╭─ Given passage
Re: Bailiffs seize Herbert’s building – Rejoinder
2nd May 2006
The Ghanaian Times,
Ring Road West,
RE: BAILIFFS SEIZE HERBERT’S BUILDING – REJOINDER
I write on behalf of Mr. Herbert Mensah.
Mr. Mensah’s attention has been drawn to a front page story relating to him under a screaming banner headline as stated above in the Ghanaian Times of Saturday April 29, 2006.
My client says he is very much surprised that such a story should be the lead story of the Ghanaian Times especially as he is a private citizen and such seizures by bailiffs, however misconceived, are a daily occurrence in our national life.
However, it is my client’s considered view that if the Ghanaian Times, a national newspaper, must give prominence to such mundane matters, ignoring to apply the tax payers’ resources wisely to highlight the serious and myriad developmental challenges facing the nation, the least that can be expected of it is that the story will be fair, balanced and true in all aspects. At all material times, Mr. Mensah was not in the country and at the time that the reporter claimed he got to the scene both Mr. Larry Otoo and the undersigned were there representing the interest of Mr. & Mrs. Mensah and did not leave till after 12 noon. No attempt was made to at least get Mr. Herbert Mensah’s side of the story even though everybody present including the bailiffs and policemen knew of our representation. Your reporter infact wrote in the forth paragraph of the story that “some associates and lawyers of Mr. Mensah prevented the team from towing away a customized cross-country Ford Navigator parked on the premises”, (he even got the model of the vehicle wrong!) so he was fully aware of our presence but because it will not fit in with the agenda of his pay masters to get Mr. Mensah’s side of the story he ignored us completely. Yes, Mr. Mensah has to be maligned and that is exactly what your reporter did with his falsehoods. The story that was published was a jaundiced version given by only one side and was intended to embarrass Mr. Mensah and it infact has caused him considerable embarrassment.
Since your editorial board decided that this is a story fit for public consumption at the expense of far more important national matters, I have been instructed to a write up to do set the records straight which I hereby proceed to do.
Marketace Ghana Limited is not owned by Mr. Herbert Mensah. Mr. Herbert Mensah is one of six shareholders including Mrs. Mary Mcleod. Mr. Mensah as well as Mrs. Mary Mcleod was also directors of Marketace. Marketace was incorporated sometime in February 1989 and its main line of business was Lavlage transport. All directors contributed to the capital of the company and the understanding was that no director’s advances were to be repaid until all loans contracted from third parties had been paid.
Mrs. Mcleod contributed to the company in two ways. First she guaranteed a drawdown facility of £50.000.00 for the use of the company at the Clydesdale Bank in London. The facility was drawn on an account called the Marketace U.K. account to which Mrs. Mcleod was the sole signatory. Before any drawdown Mrs. Mcleod satisfied herself that the money was going to be used for the intended purpose before signing and she satisfied herself that indeed the previous money has been properly applied before signing a subsequent cheque. All correspondence with the bank was with her directly in her capacity as a director of Marketace and all bank statements were sent to her. The agreement with the company (Marketace) was that the company will pay the principal and interest and although some payments were made it did not keep pace with the agreed rate of payment and so the bank called up the loan and Mrs. Mcleon’s share portfolio was sold to make up the shortfall.
╰─
→ **What to work on**: Write out the rejoinder letter word for word, starting with "My client says" and going on through "our national life.". Work only from the rejoinder letter about the seizure of Herbert Mensah's building.
╭─ Record list
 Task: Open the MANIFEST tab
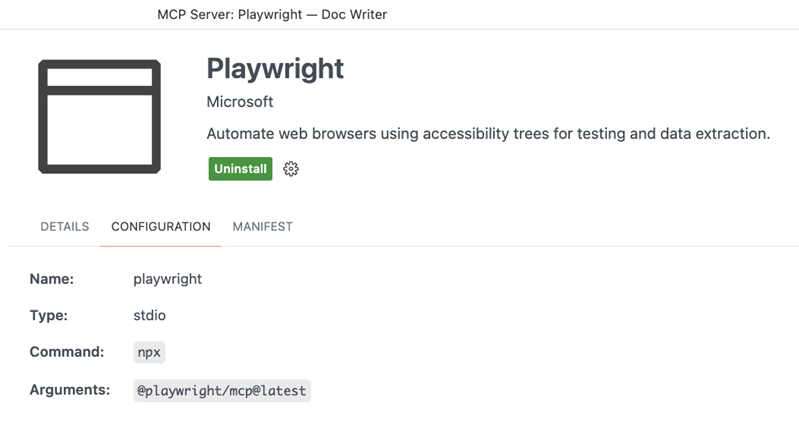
╰─
╭─ Record list
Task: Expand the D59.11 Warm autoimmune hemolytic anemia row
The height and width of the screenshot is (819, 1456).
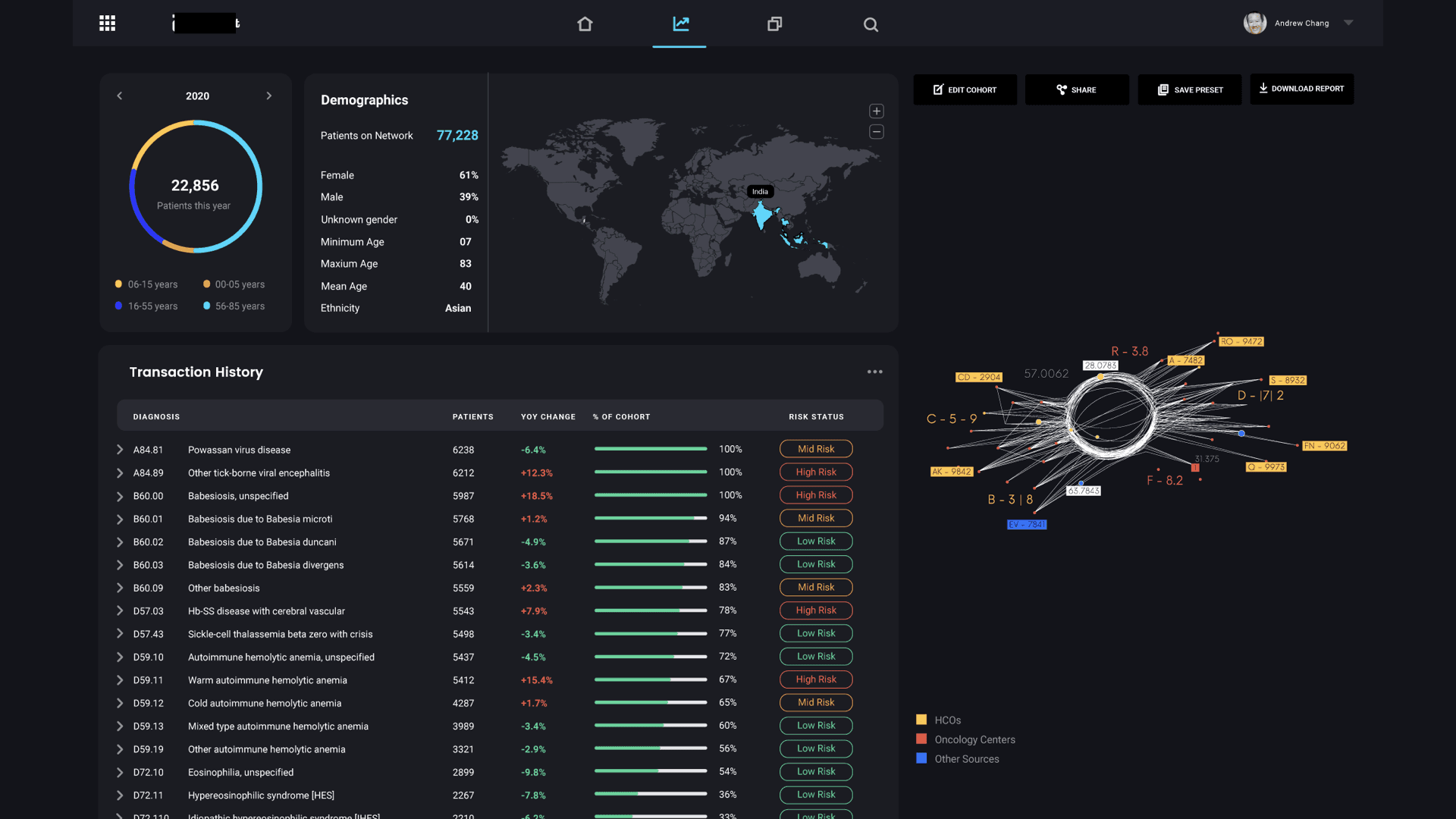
╰─
→ **The answer**:
My client says he is very much surprised that such a story should be the lead story of the Ghanaian Times especially as he is a private citizen and such seizures by bailiffs, however misconceived, are a daily occurrence in our national life.